While the main focus of Tuesday night was the presidential election, there were also several important local elections that may have an affect on students.
Bradley alumnus, former Peoria School District 150 board president and 92nd district state Rep. Aaron Schock was elected to represent the 18th Congressional District.
Schock defeated Democrat Colleen Callahan and Green Candidate Sheldon Schafer for the seat, winning 59 percent of the vote, according to the Journal Star.
Schock spoke about the campaign from his election night party in the Civic Center Grand Ballroom.
“The campaign was about more than just being a Republican. I talked about issues that appealed to both Democrats and Republicans,” he said. “It’s flattering to have the outpouring of support here tonight. Now the real work starts.”
Schock will be sworn in on Jan. 6, 2009.
The race had been nationally recognized because many experts saw this as a once-in-a-century chance for Democrats to win the seat.
In another history-making election, Democrat Jehan Gordon was elected as the first black woman to represent the 92nd district.
Gordon’s victory places the seat back in the hands of Democrats after Republican Schock won the seat in an upset four years ago.
The 92nd district encompasses the southern two-thirds of Peoria, including downtown, West Peoria, Peoria Heights, Kickapoo and parts of Peoria County.
Peoria County State’s Attorney Kevin Lyons won his bid for re-election against Republican challenger Darin LaHood 54 percent to 46 percent, according to the Journal Star.
This win marked 20-year incumbent Lyons’ sixth term.
The race has been hotly contested since LaHood announced his candidacy more than a year ago.
In what many saw as the most controversial part of the campaign, LaHood went to the home of a juvenile sexual assault victim twice in August, something he still stands behind.
LaHood has also said throughout the campaign Peoria County had the worst crime rate in Illinois. Lyons argued those numbers were from 2005, and the crime rate has decreased every year since then.
Lyons also said his office has a 90 percent conviction rate for felonies and a 94 percent conviction rate for murders, so if numbers were important those are the ones voters should look at.
Voters across the state also shot down a referendum asking whether the state should host a constitutional convention.
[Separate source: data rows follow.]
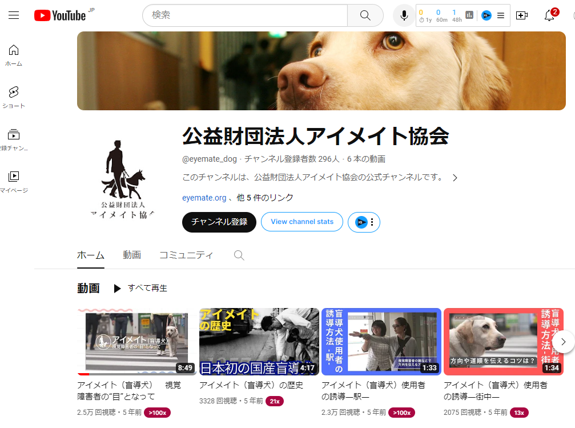Open extension bar chart stats icon

click(469, 15)
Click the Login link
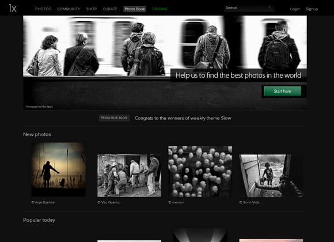334x242 pixels. point(295,9)
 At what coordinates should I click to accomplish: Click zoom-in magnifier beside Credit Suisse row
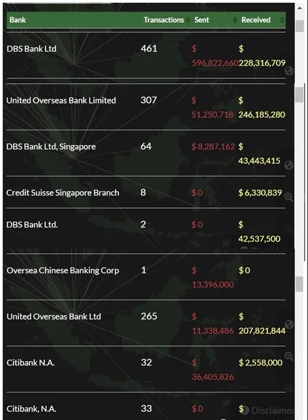pos(288,197)
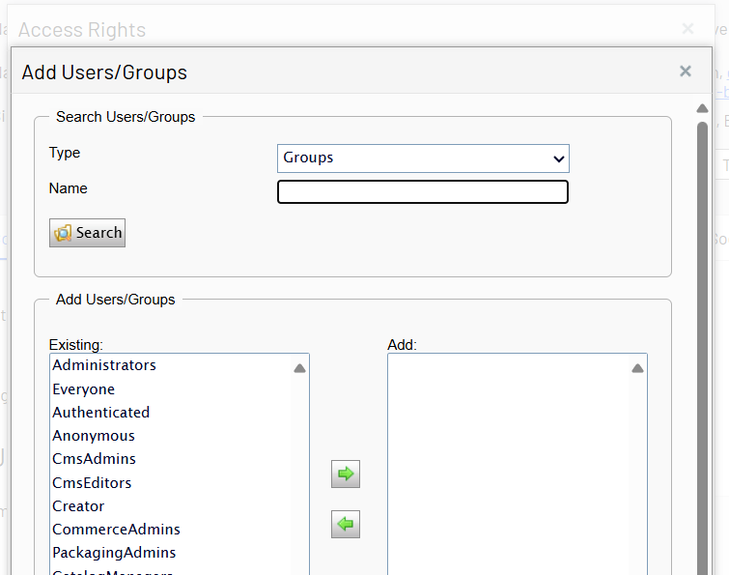The image size is (729, 575).
Task: Click the green right arrow add icon
Action: 345,474
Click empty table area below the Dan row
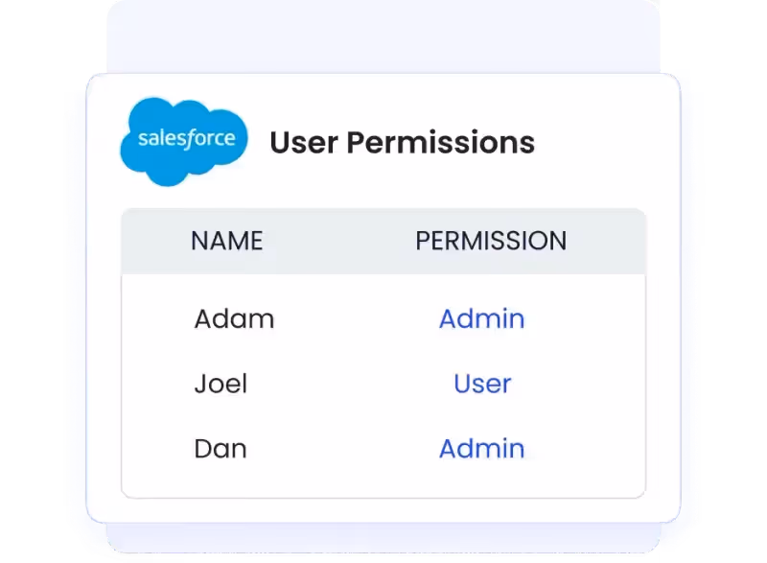 tap(384, 481)
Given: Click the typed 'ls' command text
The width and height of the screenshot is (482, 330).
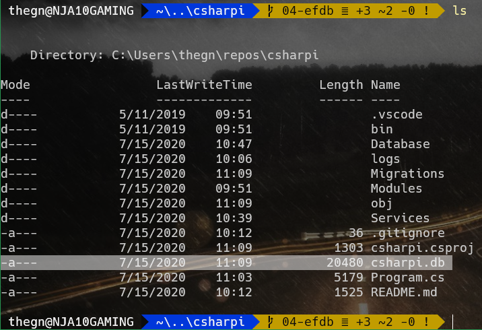Looking at the screenshot, I should pyautogui.click(x=459, y=11).
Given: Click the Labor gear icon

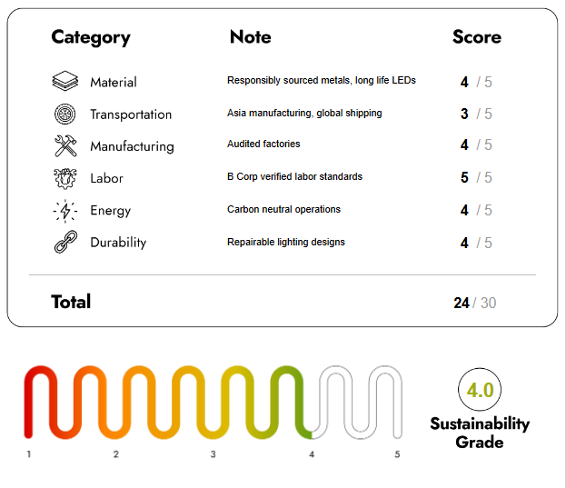Looking at the screenshot, I should [65, 178].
The constitution the state currently has calls for that question to be prepared to voters every 20 years.
While the voters didn’t pass the referendum, the question may live on in courts.
Proponents of the referendum may sue over the way the issue was worded on ballots.
Last month a Cook County Circuit Court judge ruled the language used on the ballot was unconstitutional and biased. The judge also ordered poll workers throughout the state to hand out fliers explaining the referendum, but Lt. Gov.. Pat Quinn’s office reported that many poll workers did not.